Exercise brief: Only the lines from the opening of the material through the one containing "Enter fullscreen on" should be reproduced, each exactly as it stands.

-- Excerpted data follows --

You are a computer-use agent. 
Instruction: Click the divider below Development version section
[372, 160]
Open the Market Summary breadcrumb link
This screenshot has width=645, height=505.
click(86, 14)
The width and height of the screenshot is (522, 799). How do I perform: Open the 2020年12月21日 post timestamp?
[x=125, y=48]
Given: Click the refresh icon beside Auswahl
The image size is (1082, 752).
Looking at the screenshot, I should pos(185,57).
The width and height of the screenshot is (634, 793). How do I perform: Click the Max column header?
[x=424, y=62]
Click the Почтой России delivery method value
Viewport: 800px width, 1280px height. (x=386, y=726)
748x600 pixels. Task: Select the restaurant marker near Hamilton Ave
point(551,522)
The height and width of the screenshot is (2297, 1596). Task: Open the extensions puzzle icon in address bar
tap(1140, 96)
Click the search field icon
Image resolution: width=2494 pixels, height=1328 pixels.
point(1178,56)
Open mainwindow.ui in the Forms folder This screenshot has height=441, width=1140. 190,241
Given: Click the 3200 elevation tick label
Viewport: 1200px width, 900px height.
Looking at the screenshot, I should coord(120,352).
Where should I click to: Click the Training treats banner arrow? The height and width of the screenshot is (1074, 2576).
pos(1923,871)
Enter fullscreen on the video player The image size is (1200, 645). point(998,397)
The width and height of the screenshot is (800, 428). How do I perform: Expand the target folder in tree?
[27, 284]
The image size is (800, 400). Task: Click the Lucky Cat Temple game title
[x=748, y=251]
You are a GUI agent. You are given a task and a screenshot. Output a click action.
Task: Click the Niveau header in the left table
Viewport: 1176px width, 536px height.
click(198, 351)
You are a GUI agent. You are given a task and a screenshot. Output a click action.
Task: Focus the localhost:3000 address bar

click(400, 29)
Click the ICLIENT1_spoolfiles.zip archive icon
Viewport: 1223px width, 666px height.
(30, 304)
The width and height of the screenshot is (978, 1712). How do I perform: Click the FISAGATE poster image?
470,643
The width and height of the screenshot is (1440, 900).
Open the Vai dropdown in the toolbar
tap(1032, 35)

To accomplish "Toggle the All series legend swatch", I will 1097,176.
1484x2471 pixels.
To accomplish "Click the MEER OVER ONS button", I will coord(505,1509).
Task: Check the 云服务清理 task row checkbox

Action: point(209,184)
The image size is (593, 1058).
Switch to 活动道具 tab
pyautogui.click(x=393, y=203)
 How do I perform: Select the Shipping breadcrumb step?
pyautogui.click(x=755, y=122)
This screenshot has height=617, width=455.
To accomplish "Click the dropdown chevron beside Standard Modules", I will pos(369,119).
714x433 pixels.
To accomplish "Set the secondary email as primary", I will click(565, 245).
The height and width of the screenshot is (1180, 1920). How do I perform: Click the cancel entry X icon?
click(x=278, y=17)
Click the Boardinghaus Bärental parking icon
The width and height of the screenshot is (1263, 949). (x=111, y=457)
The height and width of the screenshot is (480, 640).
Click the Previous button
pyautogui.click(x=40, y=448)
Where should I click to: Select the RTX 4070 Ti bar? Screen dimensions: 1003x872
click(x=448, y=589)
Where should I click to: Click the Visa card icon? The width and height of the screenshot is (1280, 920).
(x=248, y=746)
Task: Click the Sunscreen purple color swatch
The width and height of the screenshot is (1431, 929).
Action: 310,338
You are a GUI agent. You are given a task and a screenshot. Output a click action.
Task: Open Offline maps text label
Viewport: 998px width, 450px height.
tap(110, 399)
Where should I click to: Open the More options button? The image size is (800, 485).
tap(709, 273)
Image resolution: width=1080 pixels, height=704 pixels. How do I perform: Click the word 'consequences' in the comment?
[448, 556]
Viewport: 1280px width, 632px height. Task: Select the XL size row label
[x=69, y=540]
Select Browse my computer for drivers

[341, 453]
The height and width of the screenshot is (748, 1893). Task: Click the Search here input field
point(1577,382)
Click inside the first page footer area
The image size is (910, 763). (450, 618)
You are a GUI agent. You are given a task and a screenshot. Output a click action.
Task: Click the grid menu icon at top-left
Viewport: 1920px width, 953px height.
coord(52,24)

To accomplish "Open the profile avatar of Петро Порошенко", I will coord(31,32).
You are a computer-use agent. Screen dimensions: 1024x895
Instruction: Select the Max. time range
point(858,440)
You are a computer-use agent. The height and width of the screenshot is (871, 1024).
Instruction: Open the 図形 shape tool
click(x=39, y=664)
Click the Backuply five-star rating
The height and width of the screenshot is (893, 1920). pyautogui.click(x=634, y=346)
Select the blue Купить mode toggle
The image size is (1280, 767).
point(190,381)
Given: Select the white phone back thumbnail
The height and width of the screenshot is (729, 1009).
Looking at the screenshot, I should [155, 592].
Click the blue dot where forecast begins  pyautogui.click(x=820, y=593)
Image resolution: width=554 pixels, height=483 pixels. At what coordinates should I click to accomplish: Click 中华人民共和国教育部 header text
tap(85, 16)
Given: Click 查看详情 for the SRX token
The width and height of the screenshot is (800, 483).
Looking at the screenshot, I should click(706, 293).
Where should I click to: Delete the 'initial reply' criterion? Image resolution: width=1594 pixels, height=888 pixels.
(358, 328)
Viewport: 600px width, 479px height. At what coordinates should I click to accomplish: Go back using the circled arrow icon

-- Excerpted data concluded --

Reply to the task:
You are a computer-use agent. 
Instruction: Click the divider below Development version section
[372, 160]
Open the Market Summary breadcrumb link
This screenshot has width=645, height=505.
click(86, 14)
The width and height of the screenshot is (522, 799). How do I perform: Open the 2020年12月21日 post timestamp?
[x=125, y=48]
Given: Click the refresh icon beside Auswahl
The image size is (1082, 752).
Looking at the screenshot, I should pos(185,57).
The width and height of the screenshot is (634, 793). How do I perform: Click the Max column header?
[x=424, y=62]
Click the Почтой России delivery method value
Viewport: 800px width, 1280px height. (x=386, y=726)
748x600 pixels. Task: Select the restaurant marker near Hamilton Ave
point(551,522)
The height and width of the screenshot is (2297, 1596). Task: Open the extensions puzzle icon in address bar
tap(1140, 96)
Click the search field icon
Image resolution: width=2494 pixels, height=1328 pixels.
point(1178,56)
Open mainwindow.ui in the Forms folder This screenshot has height=441, width=1140. 190,241
Given: Click the 3200 elevation tick label
Viewport: 1200px width, 900px height.
Looking at the screenshot, I should coord(120,352).
Where should I click to: Click the Training treats banner arrow? The height and width of the screenshot is (1074, 2576).
pos(1923,871)
Enter fullscreen on the video player The image size is (1200, 645). point(998,397)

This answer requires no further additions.